Durch den NEE-Status geraten die Menschen in die Nothilfe. Diese verhindert jedoch ein würdiges Leben. Deshalb soll allen Asylsuchenden ein reguläres Verfahren gewährleistet werden, in dem ihre Fluchtgründe detailliert geprüft werden und die Argumentation:
- 8 Franken pro Tag sind zuviel zum Sterben und zuwenig zum Leben
- Verletzung der fundamentalen Menschenrechte von Personen, deren Asylgesuch abgelehnt wurde. Die Lebenssituation in Nothilfezentren führt zu gravierenden psychischen Problemen und zwingt die Personen zur Bettelexistenz (Verweis: UNO-Menschenrechstausschuss HCR, 3. Periodischer Bericht über die Schweiz bezüglich der Einhaltung des Internationalen Pakts über bürgerliche und politische Rechte, Oktober 2009)
- Das Recht auf Leben in Würde wird durch die Gewährung einer Nothilfe von 8 Franken/Tag nicht respektiert. Menschenrechte wie das Recht auf Gesundheit, Unversehrtheit oder auf Bildung werden verletzt.

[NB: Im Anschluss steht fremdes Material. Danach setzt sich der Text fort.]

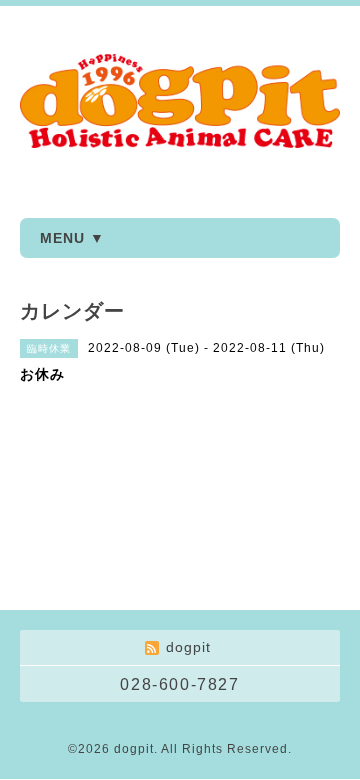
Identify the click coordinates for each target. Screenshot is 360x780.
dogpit (134, 749)
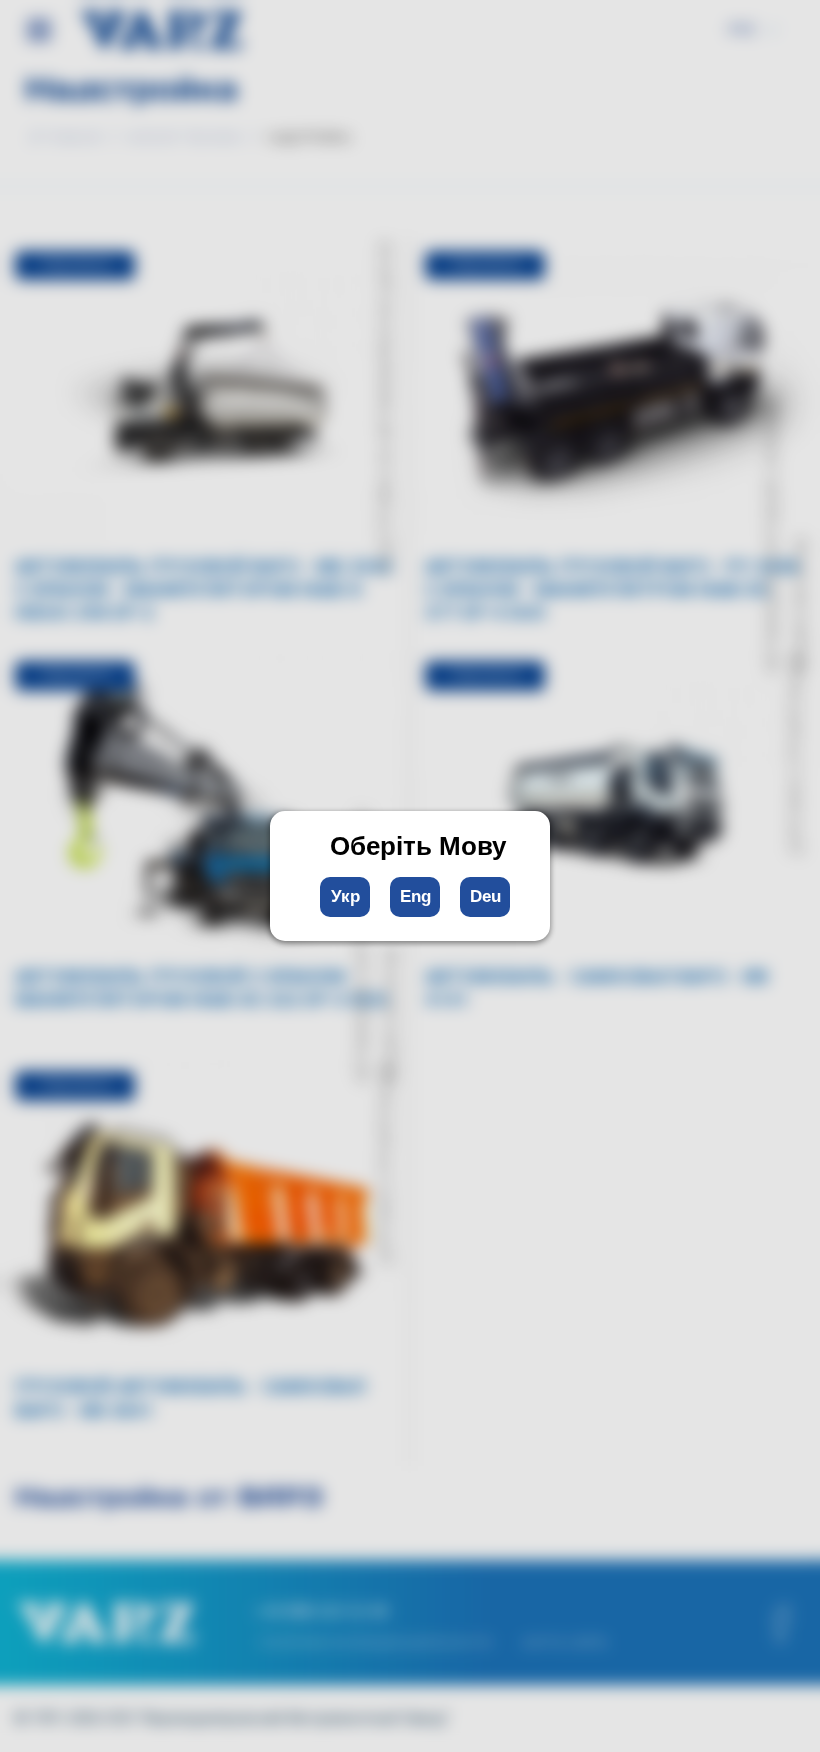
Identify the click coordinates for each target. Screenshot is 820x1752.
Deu (485, 896)
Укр (345, 896)
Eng (415, 896)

- Dem Konstrukt und Unwort „in der Schweiz unerwünscht und daher auszureisen“ muss ein Ende gesetzt werden. Es gibt keine unerwünschten oder erwünschten Menschen, es gibt nur Menschen.
2. Familiennachzug und Heiratsgesetz
Das Recht auf Ehe und Familie ist nur ungenügend respektiert (Verweis: ZGB, Art. 98: Verlobte, die nicht Schweizerbürgerinnen oder Schweizerbürger sind, müssen während des Vorbereitungsverfahrens ihren rechtmässigen Aufenthalt in der Schweiz nachweisen.)

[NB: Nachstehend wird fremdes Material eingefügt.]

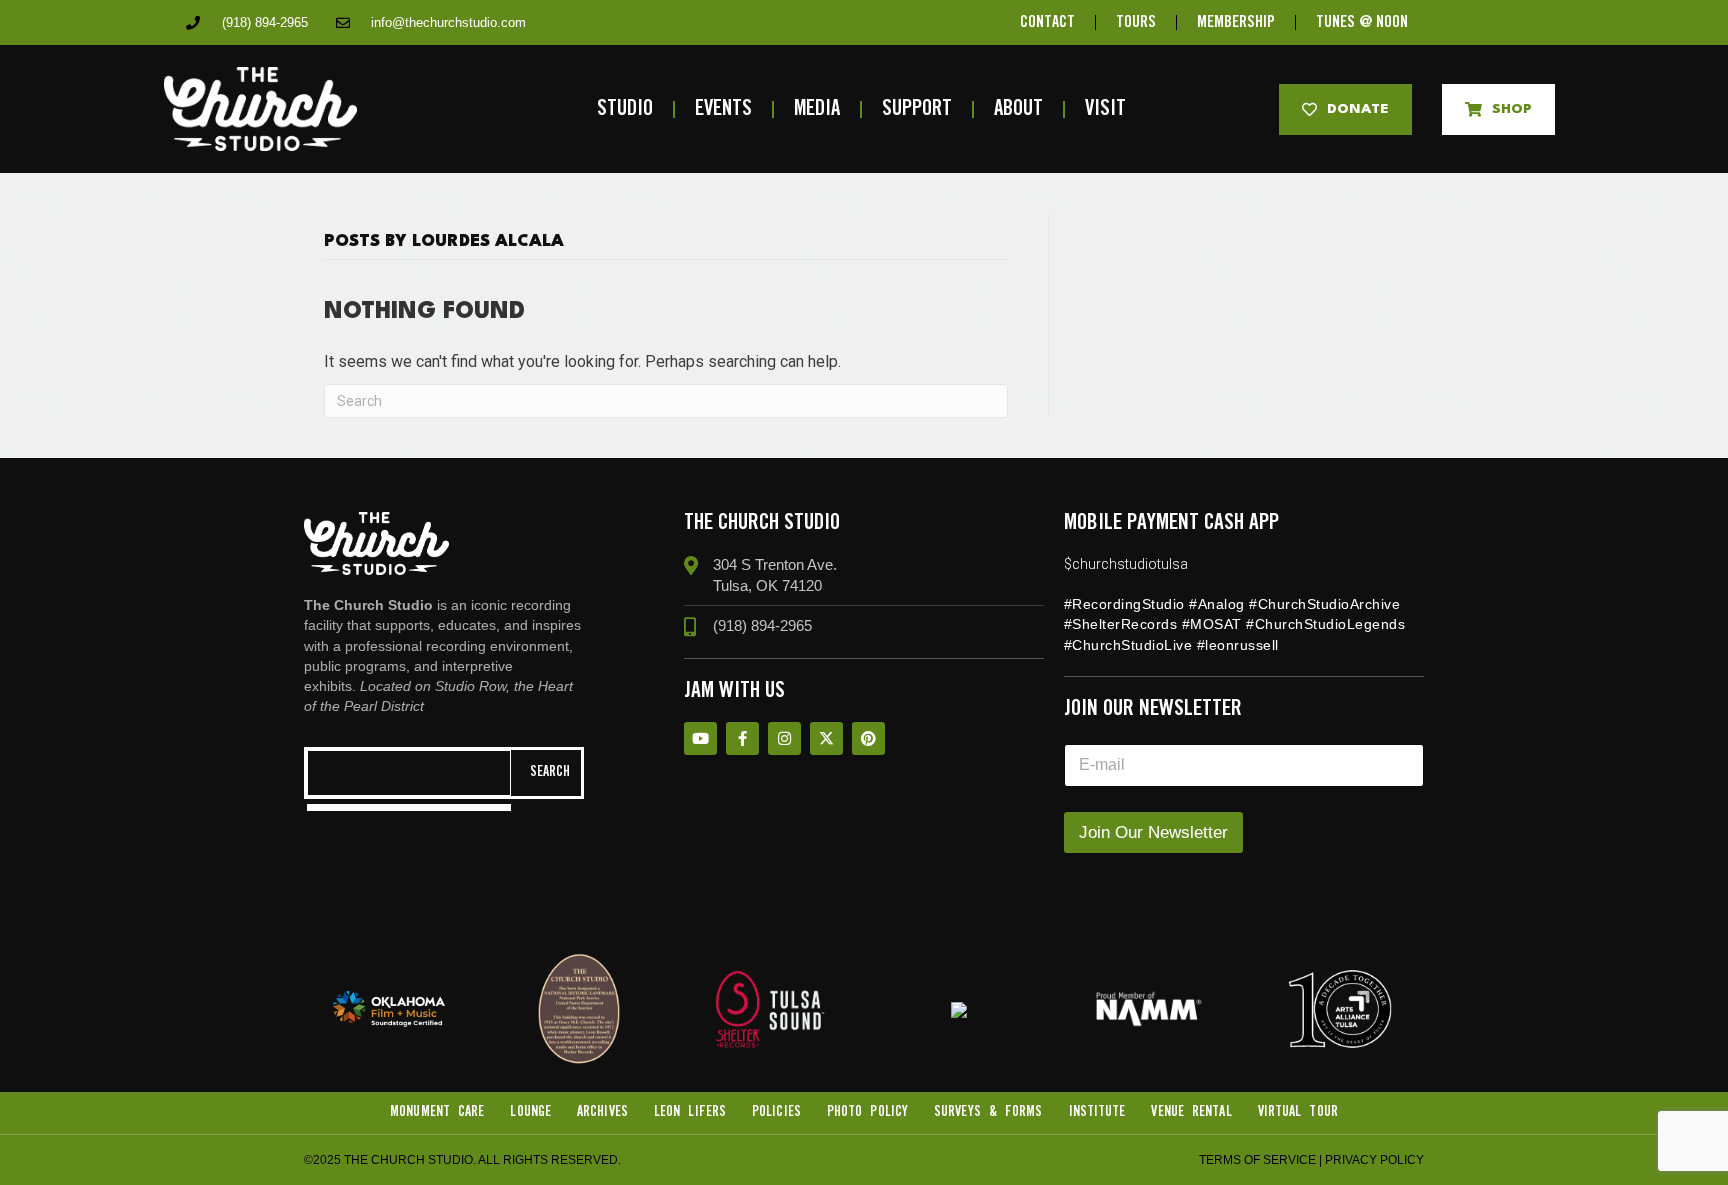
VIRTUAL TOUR (1298, 1112)
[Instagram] (784, 738)
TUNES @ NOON (1362, 22)
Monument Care (437, 1112)
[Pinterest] (868, 738)
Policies (776, 1112)
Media (817, 109)
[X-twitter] (826, 738)
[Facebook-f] (742, 738)
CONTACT (1047, 22)
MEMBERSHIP (1236, 22)
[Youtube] (700, 738)
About (1018, 109)
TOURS (1136, 22)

- Familien werden getrennt ins Asylverfahren aufgenommen und die Möglichkeit auf ein Zusammenbleiben wird nicht respektiert
- Das Recht auf Eheschliessung wird bei ‚rechtswidrigem Aufenthalt’ sehr schwer gewährleistet und soll demnächst ganz verboten werden.
- Die Rechte der Kinder werden im jetzigen Asylverfahren nicht genügend wahrgenommen (Verweis: UNO-Menschenrechstausschuss HCR, 3. Periodischer Bericht über die Schweiz bezüglich der Einhaltung des Internationalen Pakts über bürgerliche und politische Rechte, Oktober 2009)
3. Die Umsetzung des Härtefallartikels
- Erfahrungen aus der Praxis, dass die Chancen mittels eines Härtefallgesuchs ein Bleiberecht zu erhalten, gegen null tendieren (Verweis: www.bleiberecht.ch)
- Verhinderung der Teilnahme am gesellschaftlichen Leben
4. Wirtschaftsflucht als legitimer Fluchtgrund
- Bis Ende der 1950er Jahre sind SchweizerInnen aufgrund schlechter wirtschaftlicher Bedingungen im eigenen Land ausgewandert. Sie sahen hier keine Zukunft mehr – so wie viele Flüchtlinge aus denselben Gründen nun bei uns ein Leben unter besseren Bedingungen suchen. Schon daher ist es unverständlich die Wirtschaftsflucht so negativ zu benennen und die eigene Geschichte nicht mit einzubeziehen.
- Auch eine Flucht aus wirtschaftlichen Gründen ist legitim, logisch und richtig. Es kann nicht sein, dass Menschen, die sich in ihrem Land keine Existenz aufbauen können, hier von Beginn an als asylunwürdig angesehen werden
5. Austritt aus dem Dublin-Abkommen
- Faktisch können Menschen in der Schweiz kein Asylgesuch stellen, ausser sie kommen mit dem Flugzeug (was in vielen Fällen und Ländern nicht möglich ist) oder sie fallen vom Himmel. Ein Austritt aus diesem Abkommen nimmt die Schweiz in die Verantwortung, wirkliche humane Hilfe zu leisten. Daneben ist festzuhalten, dass Menschen auf Grund des Dublin Abkommens in Länder zurück geschafft werden, in denen ihre Chancen auf Asyl sogar geringer sind als in der Schweiz. Dazu kommt noch, dass bei solchen Rückführungen die Betroffenen erst mit dem Entscheid konfrontiert werden, wenn die Polizei sie abholt und auch erst dann der Anwalt oder die Anwältin per Fax über die schon vollzogene Ausschaffung informiert wird. Somit wird die Möglichkeit der Einsprache umgangen.
6. Recht auf Asyl
- insbesondere auch für verletzliche Personen, in der Regel Frauen, die durch Zwangsheirat, religiöse Gewalt, Ehrenmord, konservative Umwelt oder durch andere Unterdrückungsformen bedroht sind.